Founded by David Sanguinetti and brewer Charlie Van Meter, Allegory Brewing makes a tremendous range of styles from lagers and IPAs to farmhouse, wild ales and fruited beers straight outta McMinnville, Oregon. A visiting German brewer from Allegory’s brewhouse manufacturer wanted to brew a beer on their system, so Allegory jumped at the chance to make Dad Hat Pils. The classic and true German-style pilsner with all Weyermann malt and noble hops grabbed gold at the 2019 Best of Craft Awards in Bend, Oregon.
5.6% ABV, 1 IBU
In 2014, then-homebrewers Ben Parsons, a graphic designer, and Richard Hall, who earned his paycheck as a bike mechanic, took their work-a-day approach to life and transplanted it into Baerlic Brewing, which means “of barley” in old English. Tucked onto Southeast 11th Avenue in Portland’s Central Eastside, the “stubbornly independent brewery and taproom” Baerlic has thrived thanks to devoting a significant part of their taplist to lighter, crowd-pleasing lagers and pilsners.
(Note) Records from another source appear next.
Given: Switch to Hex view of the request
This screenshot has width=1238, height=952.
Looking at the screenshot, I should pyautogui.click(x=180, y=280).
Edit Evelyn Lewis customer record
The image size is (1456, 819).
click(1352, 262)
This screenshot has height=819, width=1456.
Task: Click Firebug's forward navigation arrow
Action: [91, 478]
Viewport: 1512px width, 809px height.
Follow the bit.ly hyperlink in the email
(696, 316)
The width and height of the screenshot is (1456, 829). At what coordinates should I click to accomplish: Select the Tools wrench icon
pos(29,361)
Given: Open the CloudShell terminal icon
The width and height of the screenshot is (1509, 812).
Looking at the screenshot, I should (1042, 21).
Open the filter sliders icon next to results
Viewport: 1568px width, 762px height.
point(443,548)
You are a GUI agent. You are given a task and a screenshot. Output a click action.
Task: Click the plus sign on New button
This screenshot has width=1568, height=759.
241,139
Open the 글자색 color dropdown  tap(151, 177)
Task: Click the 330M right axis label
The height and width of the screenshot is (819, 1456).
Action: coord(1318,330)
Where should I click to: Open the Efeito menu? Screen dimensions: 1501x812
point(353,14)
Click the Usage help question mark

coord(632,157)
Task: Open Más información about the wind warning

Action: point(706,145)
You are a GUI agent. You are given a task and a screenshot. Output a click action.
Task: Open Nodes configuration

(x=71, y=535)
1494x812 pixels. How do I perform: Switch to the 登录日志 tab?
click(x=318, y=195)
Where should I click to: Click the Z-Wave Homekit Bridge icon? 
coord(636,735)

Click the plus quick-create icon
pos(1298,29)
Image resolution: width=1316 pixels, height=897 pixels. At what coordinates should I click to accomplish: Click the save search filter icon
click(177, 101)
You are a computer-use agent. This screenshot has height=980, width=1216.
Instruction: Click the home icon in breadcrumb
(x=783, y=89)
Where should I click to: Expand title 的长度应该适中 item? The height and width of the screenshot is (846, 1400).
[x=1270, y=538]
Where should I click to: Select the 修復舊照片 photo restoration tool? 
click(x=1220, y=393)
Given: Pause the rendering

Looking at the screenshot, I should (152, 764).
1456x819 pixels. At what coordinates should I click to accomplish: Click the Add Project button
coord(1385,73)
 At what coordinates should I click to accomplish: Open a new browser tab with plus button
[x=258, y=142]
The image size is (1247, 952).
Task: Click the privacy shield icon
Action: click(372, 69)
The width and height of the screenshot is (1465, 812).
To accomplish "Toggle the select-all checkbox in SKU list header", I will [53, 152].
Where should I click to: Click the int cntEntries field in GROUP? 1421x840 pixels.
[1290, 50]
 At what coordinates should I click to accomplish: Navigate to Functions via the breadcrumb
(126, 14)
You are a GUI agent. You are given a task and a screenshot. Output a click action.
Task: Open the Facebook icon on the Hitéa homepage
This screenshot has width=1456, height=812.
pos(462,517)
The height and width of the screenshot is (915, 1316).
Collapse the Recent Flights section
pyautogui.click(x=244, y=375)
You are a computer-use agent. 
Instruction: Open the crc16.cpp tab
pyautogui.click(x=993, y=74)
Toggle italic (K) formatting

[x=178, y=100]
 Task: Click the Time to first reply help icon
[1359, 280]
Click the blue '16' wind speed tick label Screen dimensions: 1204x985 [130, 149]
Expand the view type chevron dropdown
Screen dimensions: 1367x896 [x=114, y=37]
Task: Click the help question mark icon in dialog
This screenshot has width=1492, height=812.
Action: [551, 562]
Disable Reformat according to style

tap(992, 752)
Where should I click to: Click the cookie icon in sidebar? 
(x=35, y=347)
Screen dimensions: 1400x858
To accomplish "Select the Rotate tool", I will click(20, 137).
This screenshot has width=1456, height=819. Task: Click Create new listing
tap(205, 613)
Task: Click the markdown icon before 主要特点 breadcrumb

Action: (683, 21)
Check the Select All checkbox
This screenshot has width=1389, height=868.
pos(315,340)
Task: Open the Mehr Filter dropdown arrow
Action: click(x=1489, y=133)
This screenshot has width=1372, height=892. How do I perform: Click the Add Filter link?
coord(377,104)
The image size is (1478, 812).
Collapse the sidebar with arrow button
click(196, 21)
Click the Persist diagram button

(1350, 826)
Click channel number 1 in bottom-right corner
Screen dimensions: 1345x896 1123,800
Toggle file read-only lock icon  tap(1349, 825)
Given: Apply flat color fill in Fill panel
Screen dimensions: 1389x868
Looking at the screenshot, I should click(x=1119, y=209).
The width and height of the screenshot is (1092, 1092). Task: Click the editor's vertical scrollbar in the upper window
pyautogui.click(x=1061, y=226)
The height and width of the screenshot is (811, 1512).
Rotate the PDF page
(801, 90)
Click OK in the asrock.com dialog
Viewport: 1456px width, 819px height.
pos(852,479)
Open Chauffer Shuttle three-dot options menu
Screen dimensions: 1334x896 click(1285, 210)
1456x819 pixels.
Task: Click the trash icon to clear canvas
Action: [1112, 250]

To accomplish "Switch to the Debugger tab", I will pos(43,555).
Their work-a-day approach has paid off: their Dad Beer! Grabbed bronze for Golden, Blonde And Other Light Ales at the 2020 Oregon Beer Awards. Brewed with flaked corn reminiscent of our great great granddad’s favorite chuggin’ beer from the 1880s this golden lager has more of a crushed corn flakes aroma than the corn syrup we all know too well. Mild traces of tangerine, hay, and dried flowers add to the aroma. The taste is similar to the classics, but much more pronounced. The corn flakes are dominant, but like a simple and healthy breakfast, it works. Some white rice like sweetness, some water crackers, a slash of orange, and a hint of floral hops finish it off. It finishes dry, but not too dry.
5.9% ABV. 30 IBU
Hey Rainy Daze Brewing founder and brewmaster Mike Montoney! Two guys walked into a bar. The third guy ducked. Hey Mike Montoney! What do you call a pudgy psychic? A four-chin teller. Hey Montoney! What did the police officer say to his belly-button? You’re under a vest. Hey Mike! What do you call an IPA brewed with Cashmere and Ekuanot hops, then dry hopped with Comet and Azacca for tropical, citrus and hint of pine notes? A Dad Joke.
11.2% ABV, 55 IBU
When is a dad beer a father beer? When it’s an imperial stout aged in rye whiskey barrels. “Father [Of All Tsunamis] was initially born when we imagined how fantastic it would be to age an imperial version of Tsunami Export Stout in whiskey barrels to create an incredible Imperial Stout,” says Darron Welch, founding Pelican Brewing brewmaster, in pre-Father release hype. “Father offers a stout black color, dark chocolate, coffee-like roastiness combined with the inherent spiciness of the rye to make a pretty darn special beer.” Indeed. Rich roasted malt aroma with notes of dark chocolate, vanilla, earthy rye, caramel, oak and whiskey hits before a wave of rich roasted malt, caramel, dark chocolate and vanilla. The Father storms until smooth and decadent earthy rye, oak and whiskey flavors go to bed.